Unit 3 Flat Shapes All Around Us (Family Materials)
In this unit, students identify, describe, analyze, compare, and compose two-dimensional shapes.
Near the end of the unit, ask your student to go on a scavenger hunt to find shapes around the home or in places you visit often.
Questions that may be helpful as they work:
Can you find a square, a rectangle, a triangle, and a circle?
Find two shapes that are the same. What is the same about these shapes? What is different?
Section A Exploring Shapes in Our Environment
In this section, students look for shapes in the world around them and describe and compare them using their own language. Students begin by identifying objects in books and in their world that look like flat shapes. For example, students may look at a tissue box and say it looks like a rectangle. (The difference between flat and solid shapes will be investigated in a later unit.)

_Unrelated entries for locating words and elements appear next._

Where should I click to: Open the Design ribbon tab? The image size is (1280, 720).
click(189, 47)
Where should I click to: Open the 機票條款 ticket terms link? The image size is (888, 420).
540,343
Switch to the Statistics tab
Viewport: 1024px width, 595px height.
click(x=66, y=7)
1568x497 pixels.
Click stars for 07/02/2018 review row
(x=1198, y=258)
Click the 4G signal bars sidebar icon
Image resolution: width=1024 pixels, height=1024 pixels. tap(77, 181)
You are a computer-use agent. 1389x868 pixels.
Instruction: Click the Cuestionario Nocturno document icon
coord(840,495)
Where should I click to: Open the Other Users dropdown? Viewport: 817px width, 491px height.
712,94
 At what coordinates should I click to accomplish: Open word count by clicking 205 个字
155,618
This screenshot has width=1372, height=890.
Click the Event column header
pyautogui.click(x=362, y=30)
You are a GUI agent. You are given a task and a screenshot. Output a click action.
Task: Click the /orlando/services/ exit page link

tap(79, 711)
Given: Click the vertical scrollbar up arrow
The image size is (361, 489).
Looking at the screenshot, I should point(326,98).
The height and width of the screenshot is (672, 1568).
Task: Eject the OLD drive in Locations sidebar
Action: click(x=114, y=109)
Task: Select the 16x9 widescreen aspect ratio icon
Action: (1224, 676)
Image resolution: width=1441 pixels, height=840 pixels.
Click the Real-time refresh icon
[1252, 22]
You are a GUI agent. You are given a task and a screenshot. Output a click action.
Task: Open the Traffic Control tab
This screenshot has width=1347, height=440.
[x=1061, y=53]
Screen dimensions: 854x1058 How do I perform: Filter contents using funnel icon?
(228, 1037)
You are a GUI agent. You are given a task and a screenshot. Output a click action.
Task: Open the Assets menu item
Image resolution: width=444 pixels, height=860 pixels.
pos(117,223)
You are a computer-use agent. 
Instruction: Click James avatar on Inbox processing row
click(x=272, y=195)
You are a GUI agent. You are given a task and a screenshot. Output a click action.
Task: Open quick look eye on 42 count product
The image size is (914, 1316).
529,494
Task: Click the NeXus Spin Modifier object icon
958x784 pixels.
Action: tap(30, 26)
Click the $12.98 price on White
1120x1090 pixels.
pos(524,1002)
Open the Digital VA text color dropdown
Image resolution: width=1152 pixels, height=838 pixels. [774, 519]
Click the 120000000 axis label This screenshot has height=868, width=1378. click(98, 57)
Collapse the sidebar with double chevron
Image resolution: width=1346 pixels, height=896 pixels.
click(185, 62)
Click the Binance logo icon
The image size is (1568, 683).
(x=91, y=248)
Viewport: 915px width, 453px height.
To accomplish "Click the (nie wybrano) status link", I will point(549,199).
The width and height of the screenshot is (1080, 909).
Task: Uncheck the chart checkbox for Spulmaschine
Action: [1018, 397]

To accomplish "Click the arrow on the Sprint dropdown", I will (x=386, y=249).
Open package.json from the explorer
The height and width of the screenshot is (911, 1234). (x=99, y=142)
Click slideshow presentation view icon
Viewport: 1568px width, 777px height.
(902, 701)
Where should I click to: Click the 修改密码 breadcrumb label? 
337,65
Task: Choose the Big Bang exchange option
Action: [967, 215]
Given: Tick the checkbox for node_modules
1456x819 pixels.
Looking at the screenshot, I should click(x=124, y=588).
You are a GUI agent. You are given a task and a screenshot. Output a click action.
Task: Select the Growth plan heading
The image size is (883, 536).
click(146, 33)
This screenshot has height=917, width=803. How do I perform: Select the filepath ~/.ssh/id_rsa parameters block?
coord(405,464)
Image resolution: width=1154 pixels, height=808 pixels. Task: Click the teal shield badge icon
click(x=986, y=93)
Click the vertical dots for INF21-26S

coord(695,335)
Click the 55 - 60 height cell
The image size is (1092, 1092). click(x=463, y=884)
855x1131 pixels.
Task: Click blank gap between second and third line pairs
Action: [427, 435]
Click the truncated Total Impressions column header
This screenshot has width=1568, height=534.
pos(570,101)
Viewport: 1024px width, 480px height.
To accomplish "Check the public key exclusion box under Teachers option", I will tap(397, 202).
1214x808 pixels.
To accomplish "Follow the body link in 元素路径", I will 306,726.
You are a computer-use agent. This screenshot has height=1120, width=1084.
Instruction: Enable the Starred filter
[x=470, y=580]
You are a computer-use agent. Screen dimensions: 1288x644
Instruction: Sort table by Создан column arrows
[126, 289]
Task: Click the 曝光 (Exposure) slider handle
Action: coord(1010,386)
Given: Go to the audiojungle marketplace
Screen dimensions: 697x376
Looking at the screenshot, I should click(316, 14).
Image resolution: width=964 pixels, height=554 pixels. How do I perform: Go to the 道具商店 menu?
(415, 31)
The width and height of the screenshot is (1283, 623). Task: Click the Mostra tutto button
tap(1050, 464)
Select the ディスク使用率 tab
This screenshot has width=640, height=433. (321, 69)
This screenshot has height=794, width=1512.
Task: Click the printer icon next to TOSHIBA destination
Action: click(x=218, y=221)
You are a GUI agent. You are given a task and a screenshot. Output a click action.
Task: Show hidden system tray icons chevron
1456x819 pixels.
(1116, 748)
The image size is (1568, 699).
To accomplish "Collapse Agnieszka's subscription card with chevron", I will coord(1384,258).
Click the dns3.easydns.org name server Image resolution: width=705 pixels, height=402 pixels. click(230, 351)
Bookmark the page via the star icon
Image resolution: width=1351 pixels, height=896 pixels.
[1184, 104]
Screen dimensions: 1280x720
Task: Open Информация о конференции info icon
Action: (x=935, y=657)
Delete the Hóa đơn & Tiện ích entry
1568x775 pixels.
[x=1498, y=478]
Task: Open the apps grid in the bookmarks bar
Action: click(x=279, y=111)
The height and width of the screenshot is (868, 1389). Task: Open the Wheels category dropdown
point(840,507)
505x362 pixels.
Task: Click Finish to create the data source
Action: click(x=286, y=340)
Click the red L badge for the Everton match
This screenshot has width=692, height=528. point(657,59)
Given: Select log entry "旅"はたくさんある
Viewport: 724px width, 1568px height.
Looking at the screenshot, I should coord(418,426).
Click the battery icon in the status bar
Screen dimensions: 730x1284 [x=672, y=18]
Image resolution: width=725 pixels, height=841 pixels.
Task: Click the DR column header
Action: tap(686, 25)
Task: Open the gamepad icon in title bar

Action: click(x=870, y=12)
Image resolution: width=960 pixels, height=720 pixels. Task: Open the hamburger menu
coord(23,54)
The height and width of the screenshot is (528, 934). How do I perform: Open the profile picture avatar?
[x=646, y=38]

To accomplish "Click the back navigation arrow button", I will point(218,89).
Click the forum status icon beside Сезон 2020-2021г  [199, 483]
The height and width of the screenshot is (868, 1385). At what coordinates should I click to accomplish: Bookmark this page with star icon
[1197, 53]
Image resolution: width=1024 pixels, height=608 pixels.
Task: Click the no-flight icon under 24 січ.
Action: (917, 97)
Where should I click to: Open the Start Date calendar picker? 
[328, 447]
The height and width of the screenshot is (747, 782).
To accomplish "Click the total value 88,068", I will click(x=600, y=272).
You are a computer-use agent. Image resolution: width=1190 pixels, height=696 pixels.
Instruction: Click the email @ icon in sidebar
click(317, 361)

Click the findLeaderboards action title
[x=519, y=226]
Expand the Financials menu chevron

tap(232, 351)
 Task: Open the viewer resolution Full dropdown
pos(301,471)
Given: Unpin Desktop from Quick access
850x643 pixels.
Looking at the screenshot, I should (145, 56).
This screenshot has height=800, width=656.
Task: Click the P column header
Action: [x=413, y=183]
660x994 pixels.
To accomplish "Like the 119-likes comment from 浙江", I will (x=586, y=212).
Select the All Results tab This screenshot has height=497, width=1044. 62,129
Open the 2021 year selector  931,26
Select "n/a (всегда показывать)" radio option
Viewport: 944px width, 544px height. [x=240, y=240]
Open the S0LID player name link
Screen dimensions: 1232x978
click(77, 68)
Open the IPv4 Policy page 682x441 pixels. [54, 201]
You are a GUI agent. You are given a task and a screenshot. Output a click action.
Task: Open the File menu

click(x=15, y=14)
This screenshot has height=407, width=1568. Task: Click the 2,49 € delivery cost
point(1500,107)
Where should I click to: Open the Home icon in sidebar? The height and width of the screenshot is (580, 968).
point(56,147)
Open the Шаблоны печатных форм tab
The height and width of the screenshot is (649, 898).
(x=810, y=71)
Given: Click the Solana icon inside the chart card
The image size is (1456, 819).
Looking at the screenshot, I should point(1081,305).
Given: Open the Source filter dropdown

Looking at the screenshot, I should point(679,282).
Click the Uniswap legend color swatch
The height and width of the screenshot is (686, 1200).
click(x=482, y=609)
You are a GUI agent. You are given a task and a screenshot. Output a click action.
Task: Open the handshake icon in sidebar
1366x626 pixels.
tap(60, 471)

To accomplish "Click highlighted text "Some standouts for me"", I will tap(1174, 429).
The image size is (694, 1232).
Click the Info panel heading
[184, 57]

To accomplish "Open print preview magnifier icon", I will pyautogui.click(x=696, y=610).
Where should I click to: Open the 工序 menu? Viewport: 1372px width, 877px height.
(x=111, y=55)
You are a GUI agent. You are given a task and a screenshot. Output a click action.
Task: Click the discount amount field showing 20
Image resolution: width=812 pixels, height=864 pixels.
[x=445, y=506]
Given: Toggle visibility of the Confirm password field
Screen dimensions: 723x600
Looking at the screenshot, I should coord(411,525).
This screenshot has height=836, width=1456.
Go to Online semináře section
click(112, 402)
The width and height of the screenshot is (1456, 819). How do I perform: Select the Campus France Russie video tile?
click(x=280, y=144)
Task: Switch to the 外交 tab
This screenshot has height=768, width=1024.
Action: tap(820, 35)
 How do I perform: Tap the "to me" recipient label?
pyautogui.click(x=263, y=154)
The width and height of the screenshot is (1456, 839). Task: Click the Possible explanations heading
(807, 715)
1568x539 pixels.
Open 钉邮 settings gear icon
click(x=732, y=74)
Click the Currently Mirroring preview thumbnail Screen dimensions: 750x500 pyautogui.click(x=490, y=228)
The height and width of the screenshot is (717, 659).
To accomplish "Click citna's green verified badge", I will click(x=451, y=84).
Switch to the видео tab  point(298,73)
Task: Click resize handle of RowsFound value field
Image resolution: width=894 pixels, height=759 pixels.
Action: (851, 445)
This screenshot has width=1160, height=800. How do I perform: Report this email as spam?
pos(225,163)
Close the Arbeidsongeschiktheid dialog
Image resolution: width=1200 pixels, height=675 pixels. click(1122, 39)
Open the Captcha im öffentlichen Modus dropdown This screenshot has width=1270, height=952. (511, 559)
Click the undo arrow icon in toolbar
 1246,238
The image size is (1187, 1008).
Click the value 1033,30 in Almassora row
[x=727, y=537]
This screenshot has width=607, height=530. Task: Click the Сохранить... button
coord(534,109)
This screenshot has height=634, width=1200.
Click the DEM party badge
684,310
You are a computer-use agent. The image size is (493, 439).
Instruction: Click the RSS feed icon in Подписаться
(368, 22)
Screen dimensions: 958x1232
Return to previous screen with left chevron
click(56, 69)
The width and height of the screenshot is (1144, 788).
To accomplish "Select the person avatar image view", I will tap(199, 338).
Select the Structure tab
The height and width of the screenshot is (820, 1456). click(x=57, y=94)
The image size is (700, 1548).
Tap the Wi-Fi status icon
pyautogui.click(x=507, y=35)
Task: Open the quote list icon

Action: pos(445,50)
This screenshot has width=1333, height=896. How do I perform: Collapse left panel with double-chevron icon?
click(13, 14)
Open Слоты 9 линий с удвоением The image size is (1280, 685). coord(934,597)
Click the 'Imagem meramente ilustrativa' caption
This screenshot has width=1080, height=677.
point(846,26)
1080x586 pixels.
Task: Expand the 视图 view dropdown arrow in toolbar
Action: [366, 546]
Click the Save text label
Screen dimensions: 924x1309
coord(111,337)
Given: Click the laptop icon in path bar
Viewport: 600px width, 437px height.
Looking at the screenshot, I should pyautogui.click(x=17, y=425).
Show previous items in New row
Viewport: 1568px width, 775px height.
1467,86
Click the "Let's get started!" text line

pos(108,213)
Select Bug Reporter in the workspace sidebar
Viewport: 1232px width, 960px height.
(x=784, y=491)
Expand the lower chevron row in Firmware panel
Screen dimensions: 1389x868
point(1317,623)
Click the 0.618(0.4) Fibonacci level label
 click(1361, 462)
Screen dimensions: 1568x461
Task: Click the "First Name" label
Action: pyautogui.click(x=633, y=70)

Students do not need to use formal vocabulary to describe or name shapes. However, they are asked to identify circles, squares, rectangles, and triangles. They are introduced to the idea that a square is a special kind of rectangle with all 4 sides the same length. Students see a wide range of examples of specific shapes, to help them develop an understanding of what the shapes are. For example, students see these shapes and talk about what makes them triangles.
Section B Making Shapes
In this section, students develop spatial reasoning as they make shapes out of pattern blocks.
Students find shapes that match exactly. Students work on shape puzzles that may require them to change the orientation of shapes to complete the puzzles. Students use their own language to describe how the shapes they are using and building are alike and different.